The report from the GI Dagstuhl Seminar 14433 has been published and it is available online:
Report from the GI Dagstuhl Seminar 14433: Software Engineering for Self-Adaptive Systems edited by Thomas Vogel, Matthias Tichy, and Alessandra Gorla.
Abstract: Nowadays, software has become a key feature and driver for innovation of a wide range of products and services such as business applications, vehicles, or devices in various domains such as transportation, communication, energy, production, or health. Consequently, our daily lives highly depend on such software-intensive systems. This results in complex systems, which is even more stressed by integrating them to systems-of-systems or cyber-physical systems such as smart cities. Therefore, innovative ways of developing, deploying, maintaining, and evolving such software-intensive systems are required.
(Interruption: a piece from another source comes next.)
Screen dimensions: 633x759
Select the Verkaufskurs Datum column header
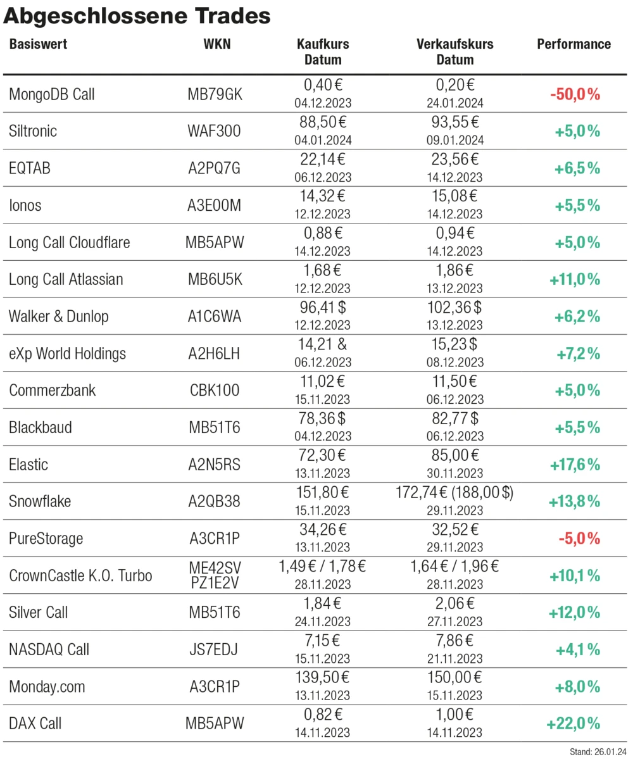[x=454, y=52]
In this direction, one promising stream of software engineering research is self-adaptation. Engineering self-adaptive systems is an open research challenge, particularly, for software engineering since it is usually software that controls the self-adaptation. This GI-Dagstuhl seminar focused on software engineering aspects of building self-adaptive systems cost-effectively and in a systematic and predictable manner. This includes typical software engineering disciplines such as requirements engineering, modeling, architecture, middleware, design, analysis, testing, validation, and verification as well as software evolution.